··· Given text

# Russian tortoise trying to mate



## I Love Dino (Oct 28, 2013)

I got another Russian tortoise on October 21! I named her Daisy. Dino is trying to mate with her, but I think Daisy is not ready for mating. I think she is not ready for mating because the Russian tortoise book said that the size for a male tortoise to mate is about 5 inches (bottom shell),and for females it is about 10 inches(bottom shell) is that true?


----------



## MikeCow1 (Oct 28, 2013)

Never seen a female Russian that big. I'd say about 6" total length


----------



## ascott (Oct 28, 2013)

Female I believe should be somewhere 6+" however, it does not matter to the male if she is ready....I would also suggest to not house a pair together (especially male and male or male with female) as this is a tenacious species of tort and the male can and will bug the female until she is injured...


----------



## Tom (Oct 28, 2013)

That female is being tormented. The long term chronic stress could actually kill her. She needs her own enclosure ASAP. Actually, I would move the male to his own enclosure and leave her in a familiar enclosure to reduce any further stress on her. If you want to have more than one russian, you will need a very large enclosure with lots of decorative features for sight barriers and hiding places and you will need AT LEAST two females to the one male. Even this does not always work, so be prepared to separate combative individuals or over zealous males. Most tortoises should not be kept in pairs. Especially adults and especially russians.


----------

······
··· Given records

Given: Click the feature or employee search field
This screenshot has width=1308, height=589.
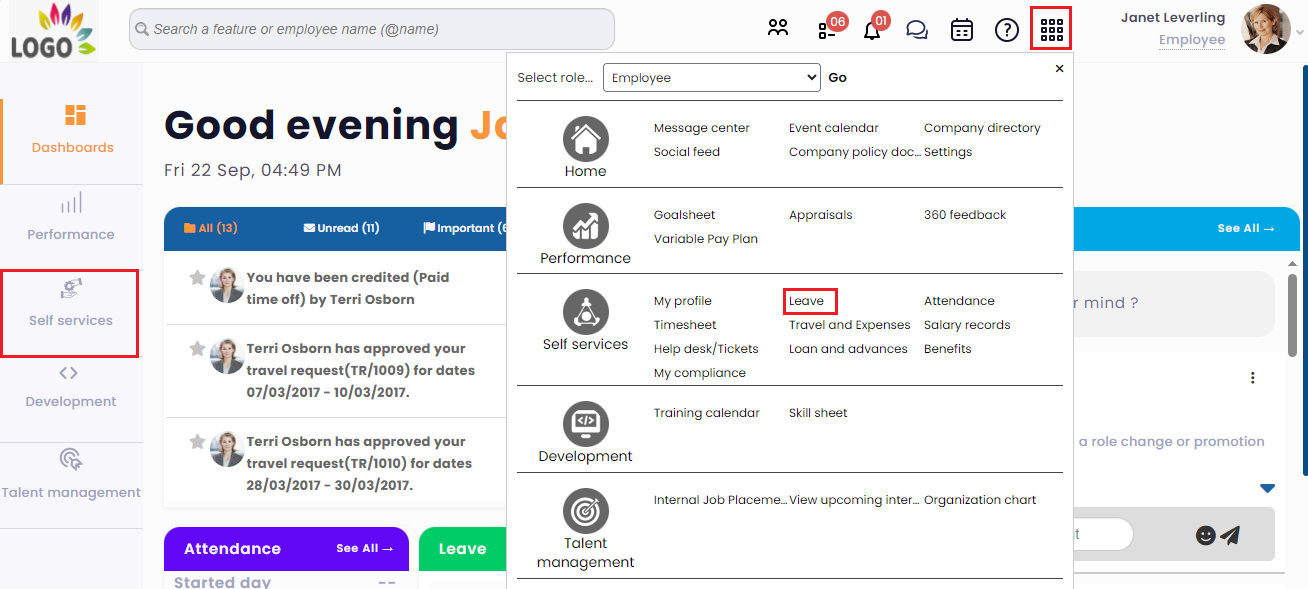Looking at the screenshot, I should tap(372, 29).

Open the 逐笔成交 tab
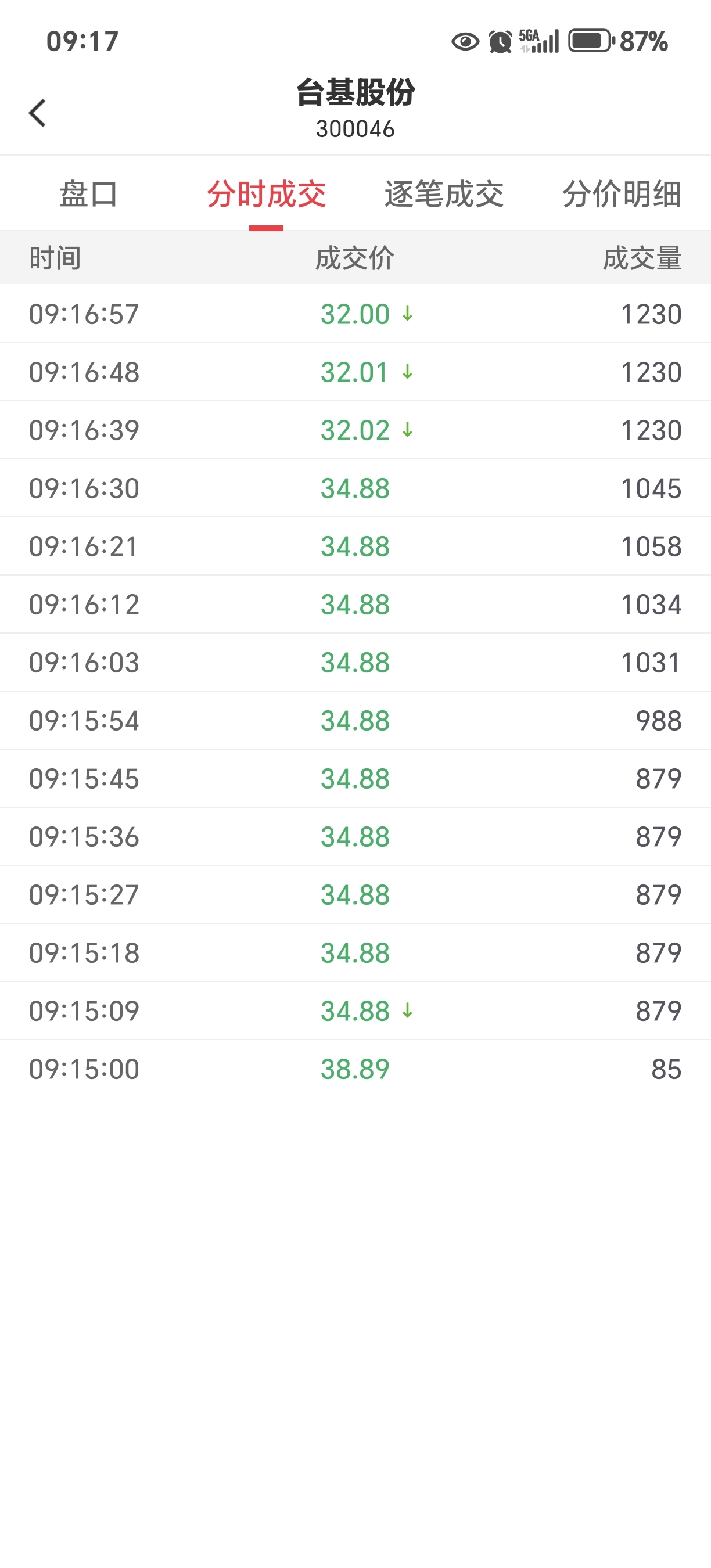pyautogui.click(x=444, y=195)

······

* **Do this**
Echo the tortoise forum thread word for word between "## Tom (Oct" and "and especially russians.", inclusive.

* **The output**
## Tom (Oct 28, 2013)

That female is being tormented. The long term chronic stress could actually kill her. She needs her own enclosure ASAP. Actually, I would move the male to his own enclosure and leave her in a familiar enclosure to reduce any further stress on her. If you want to have more than one russian, you will need a very large enclosure with lots of decorative features for sight barriers and hiding places and you will need AT LEAST two females to the one male. Even this does not always work, so be prepared to separate combative individuals or over zealous males. Most tortoises should not be kept in pairs. Especially adults and especially russians.